Légère et ténue, l’intrigue s’articule autour des tribulations de Serge (Jean-Claude Brialy), un photographe de mode parisien cherchant désespérément, avec l’aide de son meilleur ami (Serge Gainsbourg), à retrouver une jeune femme dont le visage le hante – tout cela sous l’œil mi-dépité mi-amusé de sa discrète et rêveuse secrétaire, Anna (Anna Karina), qui cache à peine derrière ses lunettes une ressemblance certaine avec ladite jeune femme…
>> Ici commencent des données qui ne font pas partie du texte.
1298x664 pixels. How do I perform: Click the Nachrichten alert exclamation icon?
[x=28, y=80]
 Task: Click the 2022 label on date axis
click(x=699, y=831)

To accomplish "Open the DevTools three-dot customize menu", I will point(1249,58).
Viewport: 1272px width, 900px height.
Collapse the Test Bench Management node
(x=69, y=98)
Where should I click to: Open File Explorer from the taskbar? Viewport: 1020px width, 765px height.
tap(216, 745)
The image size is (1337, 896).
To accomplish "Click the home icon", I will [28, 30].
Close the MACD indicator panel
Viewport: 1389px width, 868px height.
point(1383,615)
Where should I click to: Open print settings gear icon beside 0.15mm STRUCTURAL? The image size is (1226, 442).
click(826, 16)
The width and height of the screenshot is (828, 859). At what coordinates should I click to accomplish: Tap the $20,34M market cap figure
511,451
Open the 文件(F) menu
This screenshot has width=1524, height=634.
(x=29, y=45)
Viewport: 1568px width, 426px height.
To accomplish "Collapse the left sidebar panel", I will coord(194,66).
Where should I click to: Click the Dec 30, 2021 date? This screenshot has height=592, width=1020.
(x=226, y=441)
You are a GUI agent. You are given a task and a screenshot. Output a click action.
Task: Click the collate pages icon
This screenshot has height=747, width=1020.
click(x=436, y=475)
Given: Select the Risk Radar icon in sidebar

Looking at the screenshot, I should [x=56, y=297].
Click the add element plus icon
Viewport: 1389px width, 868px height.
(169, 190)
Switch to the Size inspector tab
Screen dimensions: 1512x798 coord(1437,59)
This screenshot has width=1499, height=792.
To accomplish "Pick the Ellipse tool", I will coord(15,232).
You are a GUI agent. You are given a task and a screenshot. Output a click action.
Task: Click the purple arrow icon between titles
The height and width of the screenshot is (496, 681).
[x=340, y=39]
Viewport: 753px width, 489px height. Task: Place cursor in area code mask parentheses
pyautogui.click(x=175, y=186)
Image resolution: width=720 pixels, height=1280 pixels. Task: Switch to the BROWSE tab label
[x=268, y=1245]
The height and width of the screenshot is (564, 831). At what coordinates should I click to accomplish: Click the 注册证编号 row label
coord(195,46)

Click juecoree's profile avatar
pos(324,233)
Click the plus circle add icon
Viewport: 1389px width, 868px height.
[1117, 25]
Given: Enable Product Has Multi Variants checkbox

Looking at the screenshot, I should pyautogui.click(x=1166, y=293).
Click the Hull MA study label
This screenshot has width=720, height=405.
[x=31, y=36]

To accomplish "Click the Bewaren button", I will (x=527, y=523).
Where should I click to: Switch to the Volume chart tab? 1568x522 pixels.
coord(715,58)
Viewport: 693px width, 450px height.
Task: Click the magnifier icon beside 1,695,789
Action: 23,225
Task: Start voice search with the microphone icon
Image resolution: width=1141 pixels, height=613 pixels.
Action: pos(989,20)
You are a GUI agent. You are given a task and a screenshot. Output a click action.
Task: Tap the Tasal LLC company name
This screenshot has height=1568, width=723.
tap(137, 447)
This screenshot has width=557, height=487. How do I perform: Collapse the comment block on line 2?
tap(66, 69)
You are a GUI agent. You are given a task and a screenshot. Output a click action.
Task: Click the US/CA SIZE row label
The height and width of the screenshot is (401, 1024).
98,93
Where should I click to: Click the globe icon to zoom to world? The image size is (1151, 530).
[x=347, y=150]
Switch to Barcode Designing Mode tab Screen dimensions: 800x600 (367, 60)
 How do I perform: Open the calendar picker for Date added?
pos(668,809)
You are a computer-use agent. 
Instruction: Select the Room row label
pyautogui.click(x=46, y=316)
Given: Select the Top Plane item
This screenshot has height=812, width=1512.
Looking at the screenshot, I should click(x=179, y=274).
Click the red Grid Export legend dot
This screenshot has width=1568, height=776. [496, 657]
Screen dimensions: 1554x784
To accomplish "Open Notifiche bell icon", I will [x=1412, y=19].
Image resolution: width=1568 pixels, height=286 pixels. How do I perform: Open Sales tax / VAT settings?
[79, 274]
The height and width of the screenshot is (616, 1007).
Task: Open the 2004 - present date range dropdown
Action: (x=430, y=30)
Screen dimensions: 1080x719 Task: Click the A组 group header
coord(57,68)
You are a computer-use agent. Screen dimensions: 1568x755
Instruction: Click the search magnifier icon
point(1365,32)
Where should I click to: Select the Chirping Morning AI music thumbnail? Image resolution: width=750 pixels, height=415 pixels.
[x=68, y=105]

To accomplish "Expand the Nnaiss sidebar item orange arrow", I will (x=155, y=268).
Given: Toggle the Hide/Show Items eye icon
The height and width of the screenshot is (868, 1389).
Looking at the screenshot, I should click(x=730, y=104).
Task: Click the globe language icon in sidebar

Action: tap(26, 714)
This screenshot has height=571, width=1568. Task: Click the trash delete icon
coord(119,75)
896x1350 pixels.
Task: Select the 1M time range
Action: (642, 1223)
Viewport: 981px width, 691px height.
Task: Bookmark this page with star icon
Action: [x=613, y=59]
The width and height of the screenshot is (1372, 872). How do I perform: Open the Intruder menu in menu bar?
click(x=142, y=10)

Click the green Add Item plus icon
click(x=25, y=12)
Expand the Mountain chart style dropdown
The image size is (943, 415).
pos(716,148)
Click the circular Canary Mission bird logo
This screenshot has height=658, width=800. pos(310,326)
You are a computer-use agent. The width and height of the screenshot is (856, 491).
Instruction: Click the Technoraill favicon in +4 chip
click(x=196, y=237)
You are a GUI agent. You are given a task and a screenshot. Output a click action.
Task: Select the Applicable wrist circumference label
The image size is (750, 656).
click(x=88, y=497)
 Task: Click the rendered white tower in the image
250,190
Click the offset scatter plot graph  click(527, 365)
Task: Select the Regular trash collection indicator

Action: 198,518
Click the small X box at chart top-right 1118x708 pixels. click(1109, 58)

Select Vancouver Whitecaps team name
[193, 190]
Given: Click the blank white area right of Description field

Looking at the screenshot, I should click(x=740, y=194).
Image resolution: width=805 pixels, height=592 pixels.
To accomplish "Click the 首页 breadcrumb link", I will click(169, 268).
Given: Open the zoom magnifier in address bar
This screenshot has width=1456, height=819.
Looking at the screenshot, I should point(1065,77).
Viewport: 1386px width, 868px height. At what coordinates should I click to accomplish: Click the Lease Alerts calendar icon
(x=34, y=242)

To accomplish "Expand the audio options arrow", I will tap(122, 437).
Parfaitement épaulé par Willy Kurant (à la photo) et Françoise Collin (au montage), Pierre Koralnik manifeste une crépitante inventivité filmique au diapason exact de la musique. Dès la splendide séquence d’ouverture, tout en exubérance (choré)graphique, il parvient ainsi à transformer une potentielle bluette en une éclatante comédie musicale, sous forte influence du Swingin’ London (Marianne Faithfull y fait d’ailleurs une apparition marquante), de la Nouvelle Vague et de la danse moderne américaine. Au zénith de son charme espiègle, Anna Karina illumine tout du long ce pur joyau pop qui rejaillit à présent sur grand écran dans toute sa splendeur.